Python 3 script for AWS Lambda, Cloud9, and parquet to run the Sales Forces Query.
Sales Force API
This README file explains how the script works. The API_SalesForce.py script contains the API with queries and functions. The aws_sf_lambda.py script contains the API for a AWS Lambda. The reqs.txt file is needed for the installation.
- Information
- Requirements
- Configuration
- Functions
- Logic
Information
This script permits to connect and run queries to the SOQL (Salesforce Object Query Language). It uses the JWT (Java Web Token) and the Simple SalesForce python’s libraries for Authentication. It is flexible and modular, easy to add new functionality or modify the current. This version runs queries and saves as a DataFrame the results to an AWS S3 Bucket in CSV format.
Requirements
- Python3
- Libraries and modules: datetime, time, json, jwt, pandas, requests, config, io, s3fs, simple_salesforce.
- The Private Key (PEM) and the Customer Key from your SF Admin.
- Info how the SOQL and the JWT are working.
You need also:
- A S3 bucket to save files from SalesForce.
- A EMR or EC2 with enough RAM (for the big dump).
- The rights permissions to get access in SF or save files to S3.
- The SalesForce Objects Schema from your SF Admin.
Configuration
Before running the script you may install the dependencies and change config in the script.
$ pip3 install -r reqs.txt
Once you opened the script, you have to change the below section.
### Define Accounts bucket = 'INSERT_BUCKET_NAME' folder = 'salesforce_output/' consumer_id = 'INSERT_THE_CONSUMER_KEY' username = 'INSERT_THE_USERNAME'
### READ THE PEM FILE FROM SECRET MANAGERS def get_secret(): secret_name = "" region_name = ""
If you have a query to add or you need to modify one, you need to change this section.

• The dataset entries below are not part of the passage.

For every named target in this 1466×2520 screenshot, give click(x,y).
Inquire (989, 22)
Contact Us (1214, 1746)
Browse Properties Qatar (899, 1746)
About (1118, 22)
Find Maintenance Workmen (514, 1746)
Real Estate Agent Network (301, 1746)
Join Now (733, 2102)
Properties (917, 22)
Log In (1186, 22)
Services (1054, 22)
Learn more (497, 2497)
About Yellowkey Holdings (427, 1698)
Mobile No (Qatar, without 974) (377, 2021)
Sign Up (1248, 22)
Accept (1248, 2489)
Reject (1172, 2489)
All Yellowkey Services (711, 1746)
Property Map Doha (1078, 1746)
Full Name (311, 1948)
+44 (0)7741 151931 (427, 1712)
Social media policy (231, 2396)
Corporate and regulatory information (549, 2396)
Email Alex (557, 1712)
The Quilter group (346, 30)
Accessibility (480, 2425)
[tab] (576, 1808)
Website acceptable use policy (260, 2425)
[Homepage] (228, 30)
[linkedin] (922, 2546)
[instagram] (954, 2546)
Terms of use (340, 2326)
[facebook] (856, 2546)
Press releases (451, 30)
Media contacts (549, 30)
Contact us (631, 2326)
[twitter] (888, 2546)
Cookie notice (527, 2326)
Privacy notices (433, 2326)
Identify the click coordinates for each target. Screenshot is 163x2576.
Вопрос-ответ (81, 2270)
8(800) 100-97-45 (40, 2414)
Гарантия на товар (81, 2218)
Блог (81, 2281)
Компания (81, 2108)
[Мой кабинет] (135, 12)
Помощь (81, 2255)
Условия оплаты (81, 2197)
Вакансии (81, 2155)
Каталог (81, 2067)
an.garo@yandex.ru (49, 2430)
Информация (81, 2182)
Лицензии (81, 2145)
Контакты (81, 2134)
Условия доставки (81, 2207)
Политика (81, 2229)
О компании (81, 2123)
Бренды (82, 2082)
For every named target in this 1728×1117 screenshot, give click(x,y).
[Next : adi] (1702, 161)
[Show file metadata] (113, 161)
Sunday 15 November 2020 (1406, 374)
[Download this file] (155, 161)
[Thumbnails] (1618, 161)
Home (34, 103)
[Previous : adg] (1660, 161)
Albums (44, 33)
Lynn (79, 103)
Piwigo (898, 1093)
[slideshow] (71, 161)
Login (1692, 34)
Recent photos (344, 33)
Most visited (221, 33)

### Define the Queries Dict def query_full_list(): query_list = dict({
If you want to skip the SF Query_More, you have to modify this section in runit()
`runit('WHEN', 'QTYPE', '')` (Query object in ALL/Query_All or if it is too big use MORE/Query_More)
Functions
The section explains how the script’s functions are working.
- The
def get_secret()
It calls the PEM key from SECRET MANAGER - The
def jwt_login()
It’s the real API Call to get the SESSIONID and Authenticate in SF. - The
def query_full_list()
There is the LIST (Dict) of the queries to run. You can modify or add and remove them as your preferences. Remember, they are in SOQL format. - The
def query_custom_list(when,N)
There are different options in SOQL and SF permits to retrieve objects in a different period like YESTERDAY, THIS_MONTH, LAST_N_DAYS, or DELETE. - The
def query_loop(query_list, q_type)
It’s the query loop, it define the type of query to run. - The
def queryMORE(sf,filename,start,query)
It’s the query_more, it gets 2000 rows for each call as sf.query + nextRecordsUrl + sf.query_more method. The function also filters and creates a dataframe with panda. - The
def queryALL(sf,filename,start,query)
It’s the query_all, it gets all rows in one call. The function also filters and creates a dataframe with panda. - The
def now()
Simple DATE/TIME function - The
def folder_name()
Makes the partition folders based of current data.(YEAR/MONTH/DATE) - The
def saveS3(filename,df)
Save to the S3 bucket. - The
def end_msg(df, filename, start)
It shows the Total query time. - The
def runit(when,"ALL/MORE",'N'):
It’s the last function that calls the in seq the previous functions. Specify if you want a Query_more or a Query_All. Specify the N value if your run the LAST_N_DAYS query.
Logic
If you want to run the script you have to call the runit() function:
- Check the WHEN period var in runit() function and the Qtype var if you want run the QUERY_ALL (ALL) or the QUERY_more (MORE).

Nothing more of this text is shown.